Monday, December 13, 2021

"Listen to First Nations, Not the Mob": National Post View

 Canadians can be forgiven for getting the Wet’suwet’en pipeline protests so wrong.

Reading much of the media coverage of the renewed protests and blockades looking to disrupt construction of the Coastal GasLink pipeline in British Columbia, it would be easy to conclude that this is about First Nations people trying to defend their land against a brutal colonial government. That’s what many activists, academics and left-wing politicians would have you believe.

The truth is far more complex, and unless Canadians can avoid falling into the trap of viewing Canada’s Indigenous peoples as a monolithic group and trying to portray complex issues through simplistic narratives, economic development and reconciliation will continue to elude us.

In a letter published in the National Post on Tuesday, a group of Wet’suwet’en people lamented that their “traditions and way of life are being misrepresented and dishonoured by a small group of protesters, many of whom are neither Gidimt’en nor Wet’suwet’en, but nonetheless claim to be acting in our name to protest natural gas development.”

These protesters, and their supporters, have used intimidation tactics to silence their opponents, which has served to “overshadow the voices of the Gidimt’en and Wet’suwet’en,” and left many of the actual stakeholders “afraid to speak up because of bullying and alienation by aggressive and confrontational people on social media.”

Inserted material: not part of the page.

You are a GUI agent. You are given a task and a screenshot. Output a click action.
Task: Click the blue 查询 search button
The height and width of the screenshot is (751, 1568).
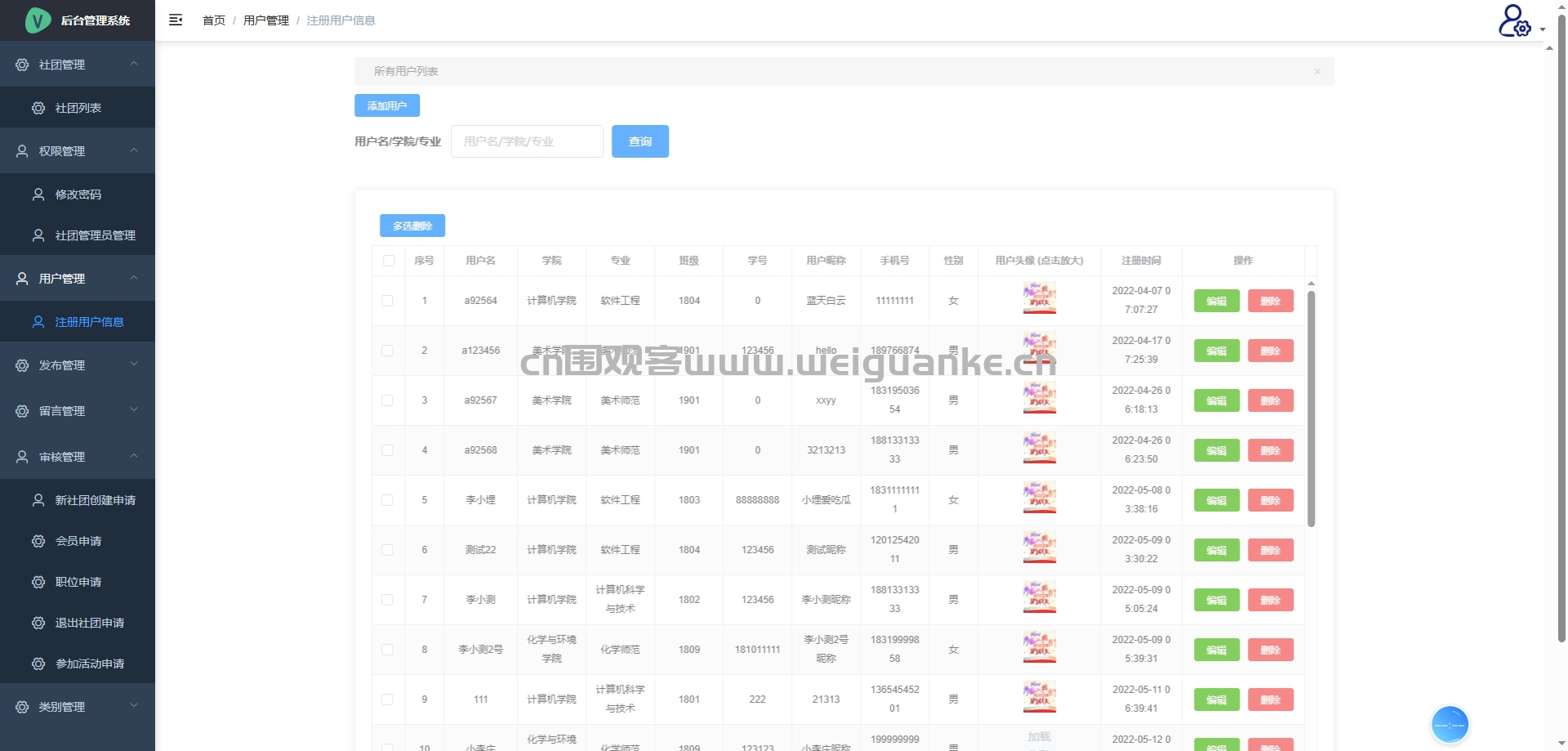pos(640,141)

Indeed, even referring to the protesters as “land defenders,” as some media outlets have chosen to do, is biased and misleading, because they often don’t represent the majority of the communities for which they claim to speak. The fact is that the elected council of the Wet’suwet’en Nation, along with the 19 other First Nations along the route, signed an agreement in support of the pipeline, which promises to bring economic benefits to their communities.

It is the Wet’suwet’en hereditary chiefs who have been opposed to the project. As Melissa Mbarki, an Indigenous policy analyst with the Macdonald-Laurier Institute (MLI), explained in these pages, “The elected chief and council and the majority of their community members agreed to this pipeline,” but somewhere “in the Wet’suwet’en band structure, a divide occurred.”

 This divide has been exploited by environmental groups and protesters to frame the issue as one of land rights, rather than economic opportunity. As B.C. MLA Ellis Ross wrote, also in the Post, “by saying yes to natural gas development, my northern British Columbia community was able to lift itself out of poverty.”

Other First Nations are looking for similar opportunities, but are being subverted by a small minority of people who are trying to over-rule infrastructure projects that have obtained all the necessary approvals from governments and landowners.

Writing in the Globe and Mail this week, JP Gladu, the executive director of the Indigenous Resource Network, questioned “why our communities need 100 per cent support for any project to be deemed credible. We are not a monolith; of course as in any culture, we too have disagreements. Why are we held to an unreasonable and quite frankly unattainable standard when our current federal system can see a government make decisions on behalf of our entire country with often sub 50 per cent support?”

The only possible answer is that we have given into mob rule. And by doing so, we are doing a disservice to Indigenous people.

“We were not invited to the table in the past. We fought for over 160 years to take back that seat and now we are pushing for equity ownership in the projects that extract resources from, or run through, our territories,” wrote Chris Sankey, a former elected councillor for the Lax Kw’ Alaams Band and a senior fellow at MLI, in Thursday’s Post. “Yet the protesters threaten to take all of that away. They are hindering our ability to move our communities out of poverty.”

Rather than giving credence to the sensationalized rhetoric espoused by radical extremists, it is incumbent upon media, governments and the general public to ensure that the voices of the majority of Indigenous people don’t get drowned out by a vocal minority, and to recognize that only through civil dialogue can we come to agreements over the big issues this country faces.

An open letter signed by hundreds of academics, including familiar left-wing voices such as Naomi Klein, characterizes Canadian law as “a weapon against Indigenous jurisdiction” and “a tool for Indigenous genocide.” The signatories try to undermine the rule of law by claiming that the “provincial government’s authorization of permits for construction of Coastal GasLink arises from a racist anthropology of discovery and claims to underlying title to lands that have never been the province’s to grant,” and therefore the court’s injunction was based on “false presumptions.”

Lost in this heated rhetoric are the voices of many members of the Wet’suwet’en and other First Nations, who have been lamenting the fact that their rights to speak freely and to forge a better economic future for themselves and their children are increasingly being stymied by outside protesters and environmental interest groups.